Breeze joins the group. The Pendragons respond to a call for help from the world of Arakne, being attacked by the Warheads. Envoy Arrakyl took the Pendragons to the Gossamer Tower where they found the world's Spider-God resembled Spider-Man, who was under attack from Malekyth. The group were ultimately able to persuade Liger, Misha and Stacy of the Warheads that their attack on Arakne was wrong, and Malekyth was driven off. The Pendragons also battled Shadow Wing, one of the Bane, foiling his plans to complete a devastating spell known as the Seeds of Winter.

Mys-Tech stepped up their campaign against the team by allying with Union Jack's old enemy Baron Blood. Grace feigned returning to the service of the Bane and pretended to lure Union Jack to the Omni Corporation tower as a human sacrifice. However, once he arrived the pair worked together to defeat the vampire. Next Mys-Tech used the Un-Earth to poison the Green Knight, causing chaos in London via the monster Skire, who Adam was eventually able to defeat.

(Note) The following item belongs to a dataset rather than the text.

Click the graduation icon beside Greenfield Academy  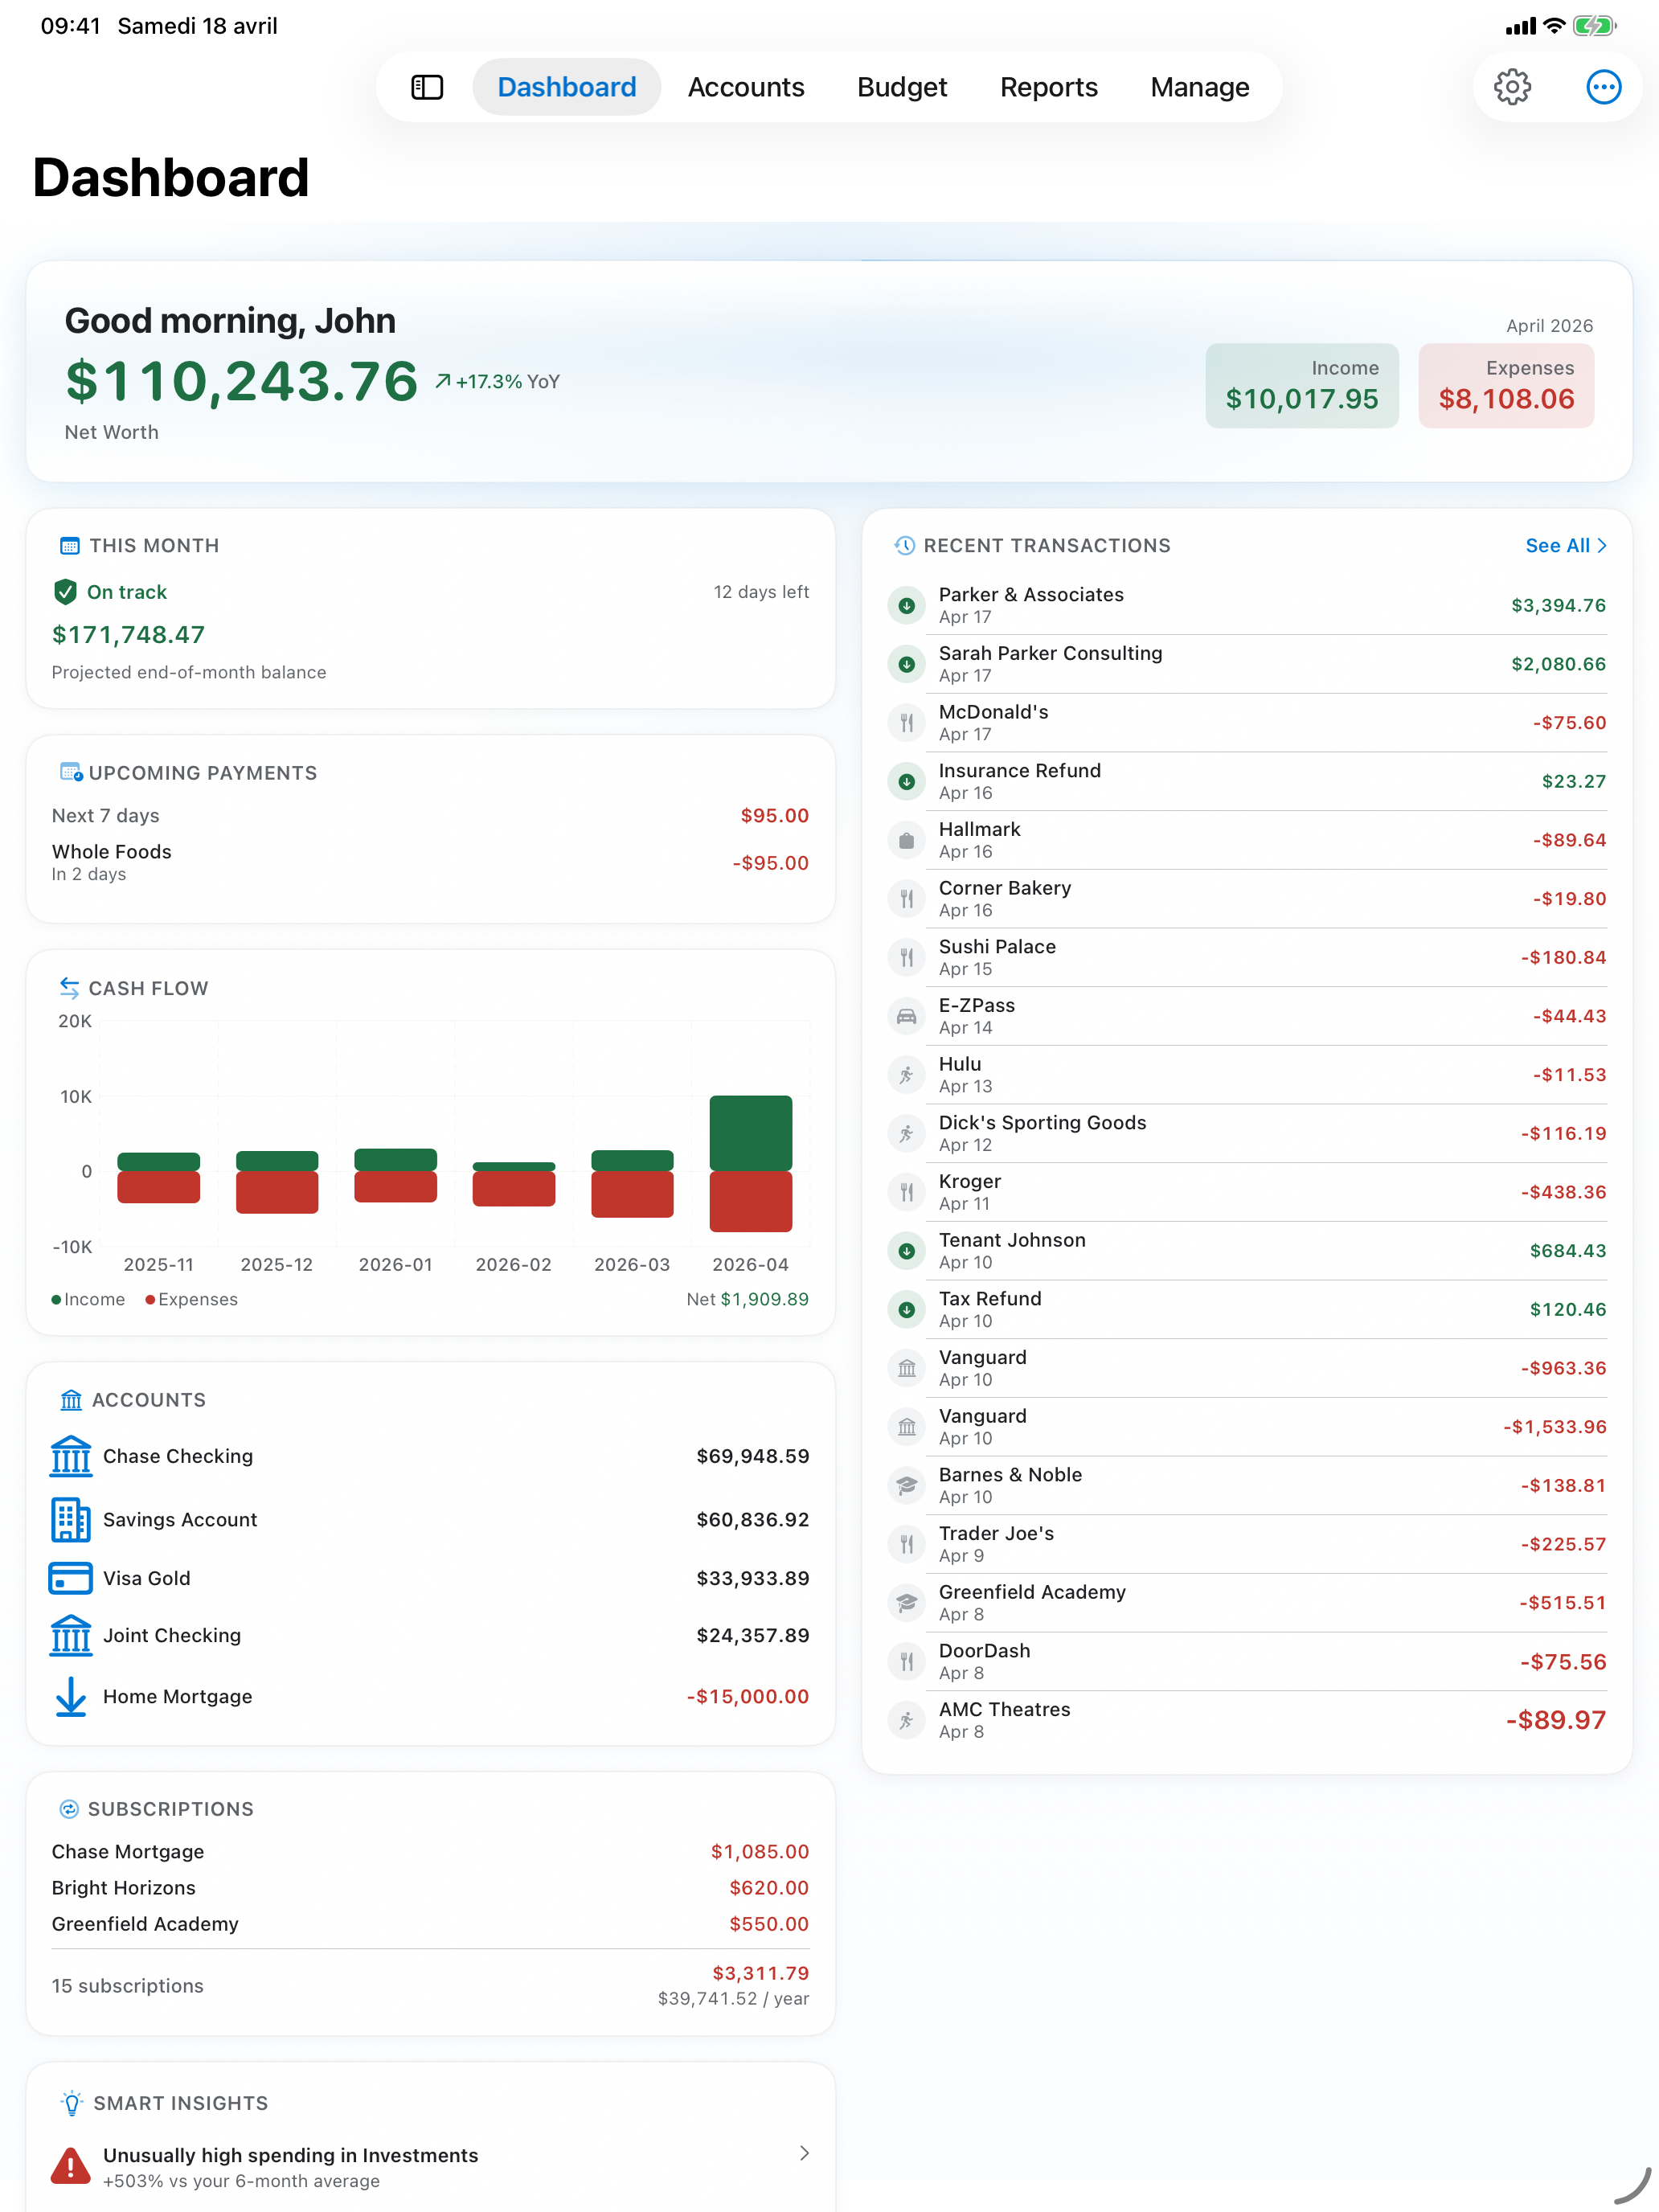(906, 1602)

With the aid of Death's Head, Wolverine, Dark Angel, Doctor Strange and Professor X the Pendragons were able to prevent Un-Earth from activating.

The Pendragons' work on Arakne had inadvertently damaged Earth-313, and the Lemurians of that world hired Death's Head to kill them in return. The biomechanoid attacked the Green Chapel, briefly allying with Magpie, but eventually realised he had been misled. Death's Head destroyed Magpie and the Pendragons were able to foil another attempt to manifest the Red Lord before aiding the people of Earth-313 in repairing the damage they had done.

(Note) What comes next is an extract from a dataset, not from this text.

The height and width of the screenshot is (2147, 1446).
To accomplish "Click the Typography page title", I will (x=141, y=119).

When the alien Skrulls invaded Avalon the Green Knight was decapitated by a Super-Skrull and the Pendragon Force was briefly controlled by the Skrulls and redistributed to empower the Skrull soldiers attacking London. With the failure of their invasion, the Green Knight was restored and the Skrulls lost control of the Pendragon Force.

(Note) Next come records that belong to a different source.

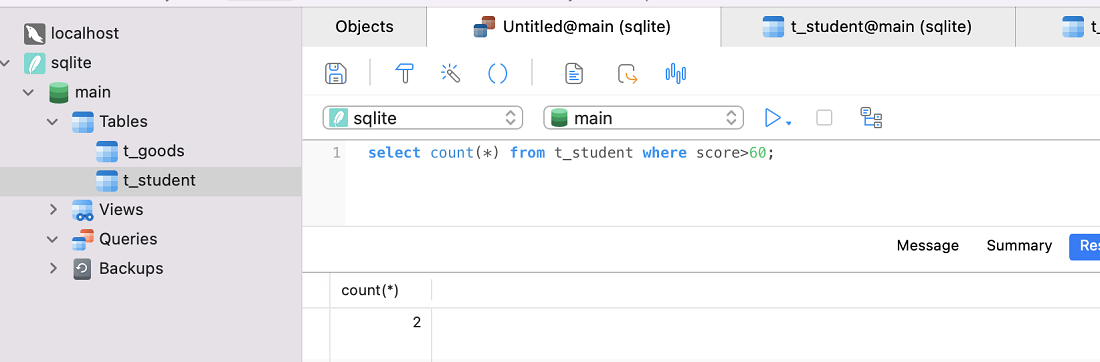Insert code snippet using the parentheses icon

(497, 74)
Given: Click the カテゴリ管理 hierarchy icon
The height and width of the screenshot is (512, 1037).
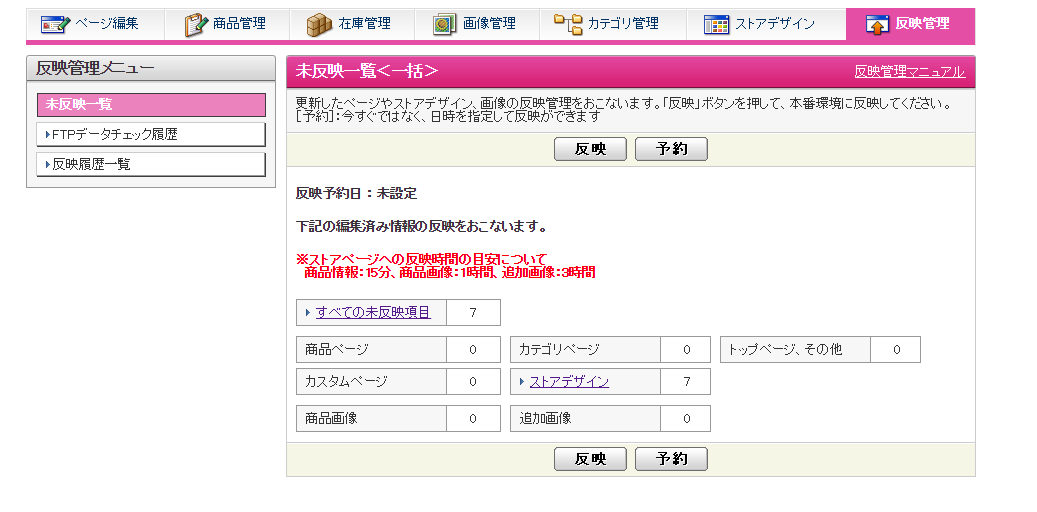Looking at the screenshot, I should pos(567,24).
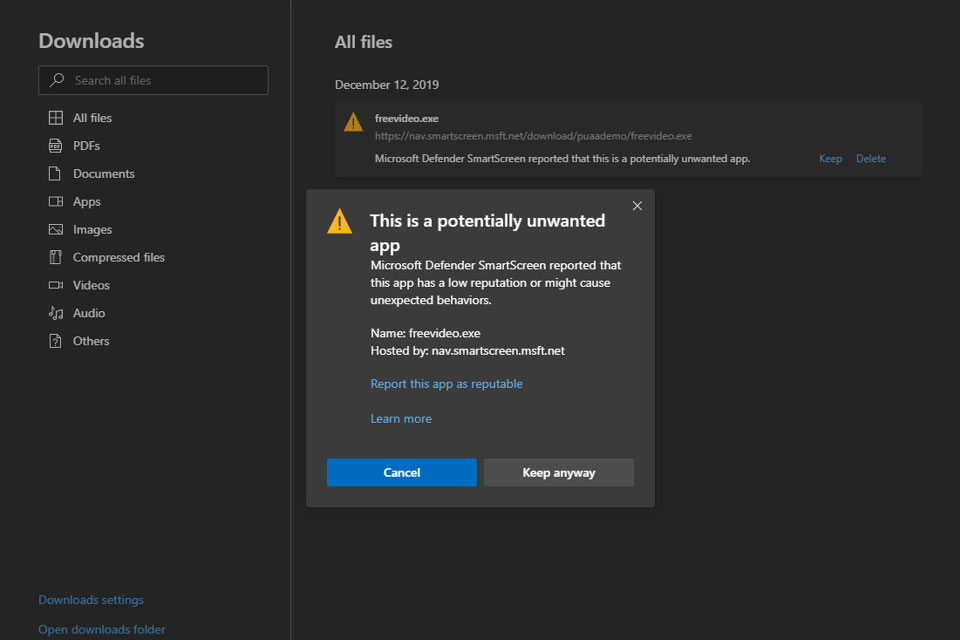Open the Compressed files category
The height and width of the screenshot is (640, 960).
(55, 257)
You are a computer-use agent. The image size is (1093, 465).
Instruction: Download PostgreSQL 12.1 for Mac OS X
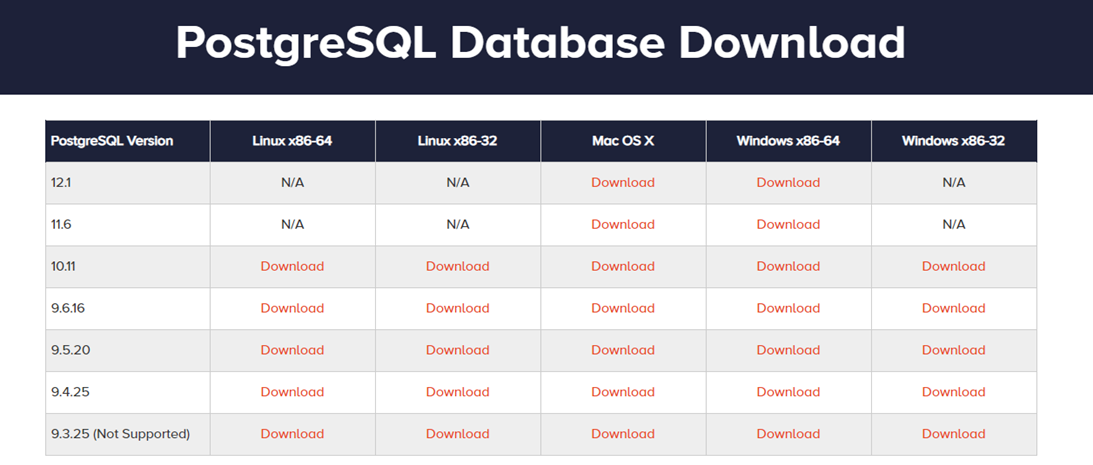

The Pendragons were part of the final battle against Mys-Tech. Years later, Dai, Kate, Union Jack, an elderly Albion, and new ally Pete Wisdom united to stop Omni-Corporation from digging up an old Mys-Tech base in the Lake District. The base contained perverted zombie clones of the original Round Table (complete with "Zombie Excalibur") who wanted to slaughter and return Britain to a distorted Dark Ages, and sent a defeated Albion to Psycho-Wraith Prime. Wisdom turned the tide by reawakening the Green Knight in a new form, representing the best of modern Britain. Albion was used as part of a portal to bring Mephisto's Hell to Earth but the Knights helped stop it. Afterwards, the team disbanded again.

==Collected editions==

| Title | ISBN | Release date | Issues |
|---|---|---|---|
| Knights of Pendragon Volume 1 – Once and Future | 9781846534317 | October 2009 | Knights of Pendragon (Vol. 1) #1–9 |
| Knights of Pendragon Omnibus | 9781302931834 | 13 September 2022 | Knights of Pendragon (Vol. 1) #1–18, (Vol. 2) #1-15, Mys-Tech Wars #1-4, Dark Guard #1-4 |

==Reception==
Alan Stewart's Arthurian comic guide Camelot in 4 Colors felt the first series was "one of the most intriguing and original Arthurian comics series that has yet appeared", but that the second was much less successful as it strove to be "a more conventional (and commercial) superhero team comic book". In a retrospective review for Now Read This, Win Wiacek described the collection of the first nine issues as "a pivotal moment in British mainstream comics".

Comic Book Resources listed the Pendragons as one of '10 Marvel Teams Built Around Magic'.